First off, it looks like the Kurds have finally given up their dream of federalism, trading it for a parliamentary system that takes electoral weight from both the Kurds and the Shi'a in order to give the Sunni a stake in future Iraq. It's a major, major breakthrough. Here's a clip:
The new rules being voted on have a very different spirit. As to the electoral rule it seems that the National Assembly, over the opposition of Allawi’s party, has already approved a PR system based on provincial districts. Such a less proportional system, bad for small parties and parties scattered all over the country would no longer be turnout dependent. Even if the insurrection and intimidation continues, the Sunni provinces would get their share of seats that would be determined in advance. Most likely they would gain most at the expense of very small parties, but the big ones, the Shi’a list and the Kurdish list would take mild losses too. Note however that in the case of the Kurds even mild losses would put them under any reasonable figure that could be used to veto a constitutional amendment. Today they have 30% of the seats and that [new] figure is ¼ or 25%.
Second, the references to the role of Islam in government have shifted in two subtle but important ways. This from the New York Times yesterday morning:
The committee is still grappling with the extent of Islam's role in the state, though the members have concurred that the religion should be "a main source of legislation," said Ahmed Asafi, a delegate and Shiite cleric from the southern city of Basra.
That language was a revision of the wording in an earlier draft, in which Islam was described as "the major source" of legislation. The new wording appeared to be a compromise between some Shiite leaders, who want to designate Islamic law as the model for governing, and some Kurds and other secular Iraqi leaders who are concerned that Islam not be used to strip women and others of basic constitutional rights.
The committee has also agreed that while Islam should be the official religion and the government should protect Iraq's holy shrines and religious heritage, the constitution should not grant political authority to the country's religious leaders, the delegates said.

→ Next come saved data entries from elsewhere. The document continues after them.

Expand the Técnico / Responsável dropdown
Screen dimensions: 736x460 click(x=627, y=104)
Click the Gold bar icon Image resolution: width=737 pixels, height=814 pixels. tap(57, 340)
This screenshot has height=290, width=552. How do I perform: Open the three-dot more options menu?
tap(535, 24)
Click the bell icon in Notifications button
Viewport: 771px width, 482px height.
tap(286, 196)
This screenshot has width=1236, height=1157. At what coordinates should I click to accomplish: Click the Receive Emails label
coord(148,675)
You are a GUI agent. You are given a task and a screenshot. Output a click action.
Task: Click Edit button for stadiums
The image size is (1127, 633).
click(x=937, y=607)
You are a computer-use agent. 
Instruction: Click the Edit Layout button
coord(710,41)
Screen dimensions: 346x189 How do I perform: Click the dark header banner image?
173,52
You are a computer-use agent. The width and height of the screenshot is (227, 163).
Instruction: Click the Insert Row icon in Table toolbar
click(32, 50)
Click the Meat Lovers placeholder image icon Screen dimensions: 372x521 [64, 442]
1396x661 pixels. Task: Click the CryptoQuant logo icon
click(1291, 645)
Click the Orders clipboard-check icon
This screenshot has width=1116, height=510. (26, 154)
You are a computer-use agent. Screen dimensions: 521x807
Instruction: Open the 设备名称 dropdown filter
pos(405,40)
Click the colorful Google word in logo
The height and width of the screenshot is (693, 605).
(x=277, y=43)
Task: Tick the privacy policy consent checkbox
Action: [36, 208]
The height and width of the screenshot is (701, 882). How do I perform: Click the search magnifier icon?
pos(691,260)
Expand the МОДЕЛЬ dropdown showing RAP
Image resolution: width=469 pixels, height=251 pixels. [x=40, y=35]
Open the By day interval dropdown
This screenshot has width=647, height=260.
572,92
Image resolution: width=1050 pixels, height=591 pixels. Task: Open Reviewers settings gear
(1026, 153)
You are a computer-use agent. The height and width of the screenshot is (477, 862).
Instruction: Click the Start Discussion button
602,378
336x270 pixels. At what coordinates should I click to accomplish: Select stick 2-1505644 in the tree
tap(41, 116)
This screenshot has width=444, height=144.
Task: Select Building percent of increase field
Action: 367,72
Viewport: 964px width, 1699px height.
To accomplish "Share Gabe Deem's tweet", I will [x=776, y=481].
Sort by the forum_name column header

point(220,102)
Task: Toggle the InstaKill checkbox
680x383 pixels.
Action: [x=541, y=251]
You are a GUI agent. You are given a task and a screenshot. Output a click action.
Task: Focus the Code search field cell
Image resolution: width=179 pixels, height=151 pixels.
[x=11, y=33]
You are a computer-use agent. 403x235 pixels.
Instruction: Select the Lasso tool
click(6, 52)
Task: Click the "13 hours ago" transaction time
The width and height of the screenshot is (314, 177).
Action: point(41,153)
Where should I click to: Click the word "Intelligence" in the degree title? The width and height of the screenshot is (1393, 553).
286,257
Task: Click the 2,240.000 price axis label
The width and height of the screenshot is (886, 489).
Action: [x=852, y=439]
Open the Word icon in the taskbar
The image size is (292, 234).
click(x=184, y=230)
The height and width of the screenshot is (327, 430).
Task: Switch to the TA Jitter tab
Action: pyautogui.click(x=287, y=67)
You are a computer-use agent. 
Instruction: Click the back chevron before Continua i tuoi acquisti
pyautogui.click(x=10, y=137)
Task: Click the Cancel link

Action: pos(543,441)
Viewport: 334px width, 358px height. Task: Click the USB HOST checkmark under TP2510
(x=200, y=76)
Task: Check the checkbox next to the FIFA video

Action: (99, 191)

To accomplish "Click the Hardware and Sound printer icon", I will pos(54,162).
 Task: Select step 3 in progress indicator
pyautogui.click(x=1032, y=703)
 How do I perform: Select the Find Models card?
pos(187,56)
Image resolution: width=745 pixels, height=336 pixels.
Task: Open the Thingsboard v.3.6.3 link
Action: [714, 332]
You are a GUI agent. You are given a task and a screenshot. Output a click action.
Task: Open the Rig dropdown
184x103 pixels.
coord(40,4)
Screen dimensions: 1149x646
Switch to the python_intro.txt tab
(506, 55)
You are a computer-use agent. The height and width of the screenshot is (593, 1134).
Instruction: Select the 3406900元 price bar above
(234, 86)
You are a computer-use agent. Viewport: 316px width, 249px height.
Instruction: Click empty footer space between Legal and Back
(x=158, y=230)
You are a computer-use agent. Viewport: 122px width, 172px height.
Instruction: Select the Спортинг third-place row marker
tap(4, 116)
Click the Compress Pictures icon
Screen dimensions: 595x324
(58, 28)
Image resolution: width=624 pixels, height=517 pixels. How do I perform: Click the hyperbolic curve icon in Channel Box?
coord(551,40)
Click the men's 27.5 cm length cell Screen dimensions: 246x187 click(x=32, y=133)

What does this mean? Well, it means that the Bush administration has finally let go of a significant part of its neoconservative fantasies in regards to re-making Iraq and, significantly, let go of the preferential treatment of Allawi and Chalabi's exile parties, who will lose significant influence in this deal.
Interestingly, the new constitutional structures and the moderated role of Islam seem to be a victory for Ayatollah Sistani, who, Larry Diamond notes constantly in his book, Squandered Victory:
However, Sistani strongly opposed Khomeini's philosophy of vilayat al-faqih (rule by religious jurist) and was considered, instead, a "quietist," who believed that the most that Islamic religious authorities could do politically was to offer general advice and guidance. That was a lot more than many Americans would feel comfortable with, but it was a lot less than establishing himself as a Khomeini-style supreme leader.
Let's hope this progress holds and is strengthened over the next 10 days until the committee concludes its work.